Les Ruc, découverts à la fin des années 50 à Quang Binh (Centre), font partie des tribus les plus mystérieuses au monde. Leurs membres, 34 personnes à l’origine, vivaient de la chasse et de la cueillette en totale autarcie. Aujourd’hui, l’ethnie compte plus de 600 personnes et leurs membres bénéficient eux aussi du développement économique du pays. 
 
Vers l'autonomie économique

En 2019, Cao Xuân Luc et sa femme Cao Thi Liên, de l’ethnie Ruc, dans le village d’On, commune de Thuong Hoa, province de Quang Binh (Centre), ont demandé à sortir de la liste des ménages pauvres. Ils ont été suivis par d’autres familles Ruc comme Trân Xuân Vinh (village d’On), Cao Xuân Nhac, Ho Pua (village de Mo O O O), qui ont également postulé pour "échapper à la pauvreté”.

Dinh Thanh Van, secrétaire du Comité populaire de la commune de Thuong Hoa, fait savoir qu’habituellement les dirigeants locaux reçoivent plutôt des demandes d’habitants voulant être reconnus comme pauvres afin de recevoir des soutiens étatiques. Néanmoins, ils ne furent pas surpris de la décision des Ruc. En effet, ces derniers sont capables aujourd’hui de développer une économie familiale prospère.

"Après avoir reçu leur demande, les autorités locales ont évalué leur situation, avant de décider de les retirer de la liste des foyers déshérités. Nous les considérons vraiment comme de bons exemples, qui pourraient inciter d’autres personnes de la commune à les suivre", partage M. Van.

Si les Ruc sont en capacité aujourd’hui se sortir par eux-mêmes de la pauvreté, c’est aussi parce qu’ils ont été formés pendant plusieurs années par les autorités locales et les soldats du poste de garde-frontière. On peut citer par exemple les projets intitulés "Jardin modèle", "Classe d’alphabétisation", "Enfants adoptifs du poste des garde-frontières" ou "Lumière de la zone frontalière", qui leur furent d’une grande aide. 

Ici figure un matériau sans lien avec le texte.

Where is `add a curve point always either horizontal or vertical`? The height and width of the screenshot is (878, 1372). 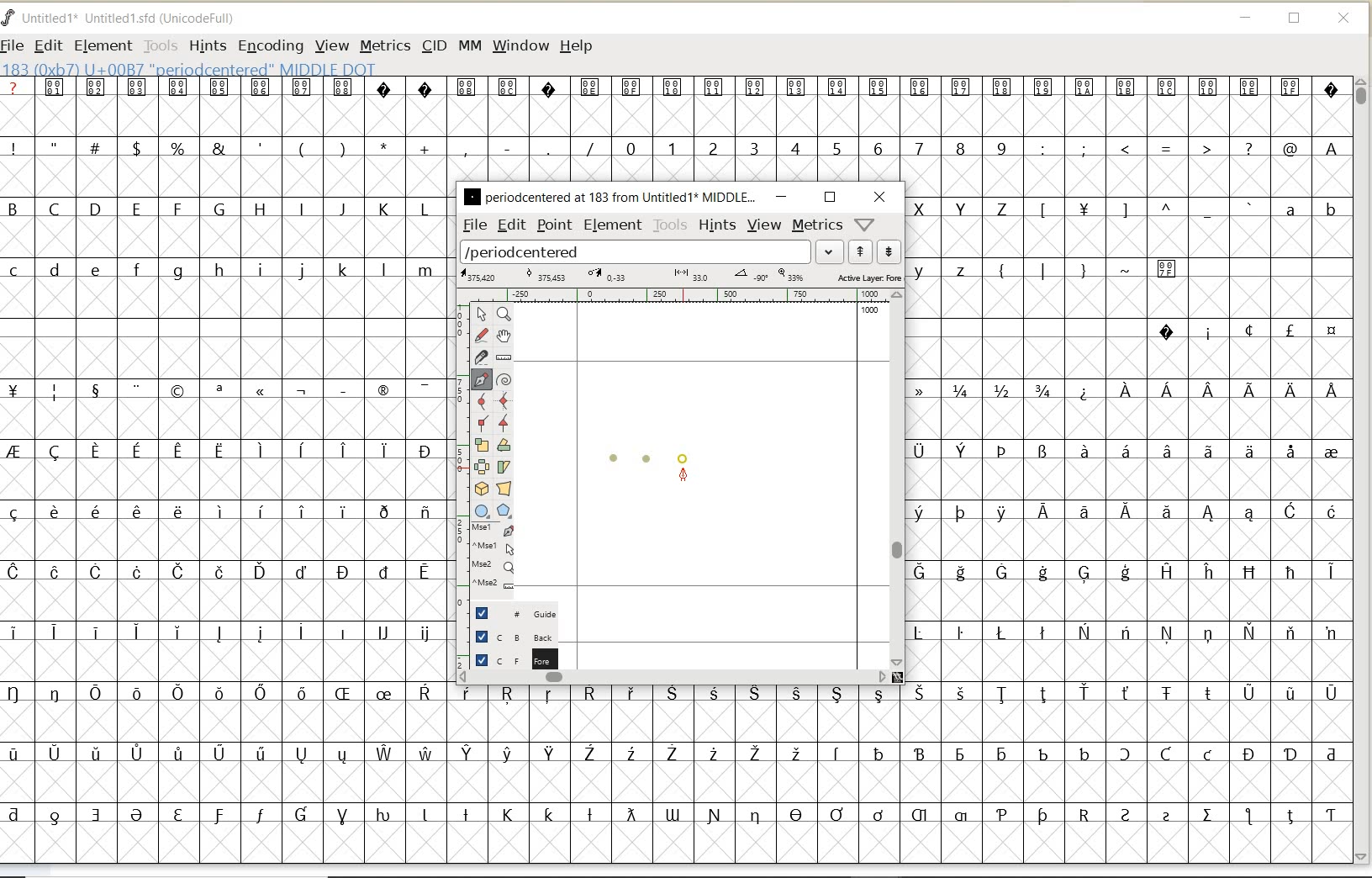
add a curve point always either horizontal or vertical is located at coordinates (504, 400).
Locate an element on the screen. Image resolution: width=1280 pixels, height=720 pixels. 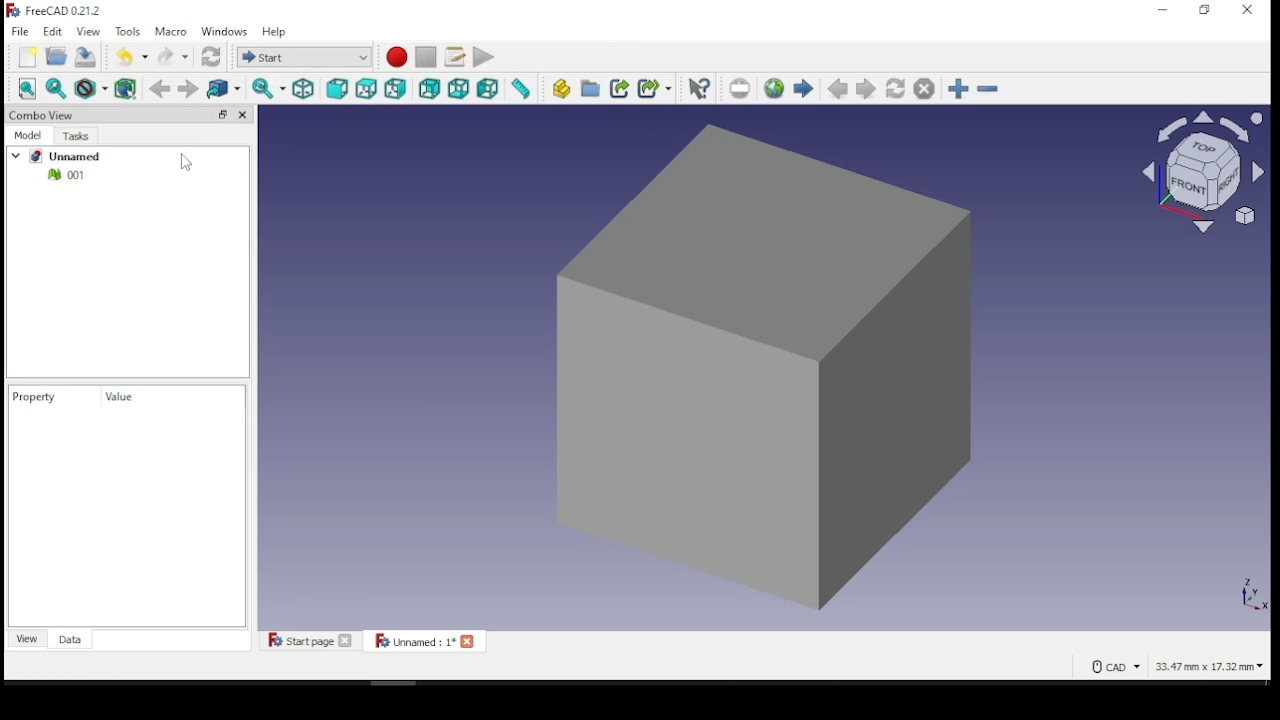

Cao Xuân Luc, Trân Xuân Vinh, Cao Xuân Nhac et Hô Pua appartiennent tous à la 2e génération de l’ethnie Ruc après avoir été découverte. Ils se sont rendus compte que ce n’est qu’en vivant de manière indépendante que leur vie pouvait s’améliorer, et qu’ils ne pouvaient pas compter sur le soutien de l’État éternellement. Cao Xuân Luc informe que sa famille possède actuellement trois hectares de forêt, cinq buffles et vaches sans compter un grand nombre de volailles. Sa vie s’améliore de plus en plus. C’est la raison pour laquelle il a demandé de sortir de la liste des familles pauvres.

Dans le droit chemin

L’élevage permet à de nombreuses familles Ruc à Quang Binh (Centre) de sortir de la pauvreté.
Photo : BDT/CVN

Comme M. Luc, Cao Xuân Nhac, domicilié dans le village de Mo O O O, a fait de même après avoir obtenu un revenu assez stable. "Grâce à l’aide des garde-frontières, ma famille a cultivé du riz aquatique, nous permettant d’avoir suffisamment de riz pour toute l’année. Nous élevons également des vaches, des porcs et avons même planté des forêts. C’est pourquoi, notre économie s’améliore de plus en plus. Nous ne recevons plus de soutiens étatiques", dit M. Nhac.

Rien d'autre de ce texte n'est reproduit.